0 comments on “Told you so”

  1. As an FYI, the hard-to-find number at Bilbray's DC office is (202) 225 5452. There is a real live person who answers the phone. The one I spoke to earlier today asked me to spell "instapundit" when I told her how I learned of Bilbray's votes on pork. Welcome to the blogosphere, congressman.

    Seems to me that Bilbray needs to be conditioned by his constituency that we are all watching. I suggest that anyone from his district reading this lob in a call and let Bilbray know that you are watching. It has been a few years since he was in the House - blogs have come a long way since.

  2. I just tried calling the above telephone number...I only got a message saying that the office is closed and that the voice mailbox is full...LOL...

  3. D Pratt wondered, "What is the possibility of a GOP write in canidate for the Nov. election?"

    The possibility is 100% if that GOP write-in candidate's papers are filed before 5:00 pm on August 11, 2006. Go for it, Pratt!

    For more information, see the Clerk or Registrar of Voters (as the case may be) for any county in Bilbray's district and ask for a copy of the elections calendar for the upcoming November 7, 2006 election. Pay attention to the date the nomination period begins. Also, contact the Federal Elections Commission straight away and ask for the campaign financial disclosure information packet for the filings such a campaign will have to make. Contact its California counterpart too, that Fair Political Practices Commission that Jerry "Moonbeam" Brown duped California's mouth breather voters into creating via a ballot proposition. The FPPC may have an onerous paperwork burden for your candidate and your candidate's campaign treasurer too!

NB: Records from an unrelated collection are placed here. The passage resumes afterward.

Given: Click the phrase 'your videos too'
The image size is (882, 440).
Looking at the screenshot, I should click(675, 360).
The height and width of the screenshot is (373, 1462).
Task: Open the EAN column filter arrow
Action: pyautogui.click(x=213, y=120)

    Heck, I recommend to every politically active person in California the exercise of asking for and reading these documents. I especially recommend it to those whiny types who wonder aloud, "Why doesn't someone (someone other than themselves, of course) run against that atrocious so-and-so?" (Anyone can ask for 'em, even non-candidates - just tell the nosy types that one is just thinking of running if they want to know why one is interested.) The reader will swiftly realize that these campaign laws are incumbent-party protection acts; all this paperwork is constructed on the assumption that if one is a candidate the one is automatically swimming in dough and can get hold of the properly specialized lawyers, accountants, and bookkeepers to take care of all the demanded (on penalty of fine and/or jail) paperwork.

    But if the Righteous Republicans in Bilbray's district really want to administer a political spanking to one of their party's politicians who is busily defacing the GOP brand (lower taxes, lower spending and lower government) then I trust they'll organize and get to work.

  4. Too late for 2006. Either you're successful in getting a write-in or you fail; if you fill out the papers, you'll probably get so few votes it's not even reported UNLESS ... you get enough votes for the Dem to win.

    Please do such a write in ONLY if you're ready to start running, now, for the 2008 primary. I'd consider doing this in CA 41 (Jerry Lewis, no primary opp) except I live in Slovakia now.

    The other point of doing this -- Bozo Bilbray, if he knows he's being watched, will probably be a bit better.

  5. Go get'em guys! Love the write-in idea! If we can get Francine to hold about 44% in the general (more than likely given our Kossacks out there), then all we need from you folks and your write-in is about 4-5% more than the right wing third party and independent candidates got in the special.

    By your efforts I just might get to crow about a Rep. Busby yet! Thanks.

  6. I'd rather have Busby in there for two years than Bilbray. Busby will be easy as cake to defeat in 2008. Bilbray, however, will be entrenched as the incumbent with name recognition and the party apparatus behind him in the GOP primary.

    The only chance for this district to have a fiscally conservative representative in the near future is to support a spolier to prevent Bilbray from winning, then collect the real prize in 2008.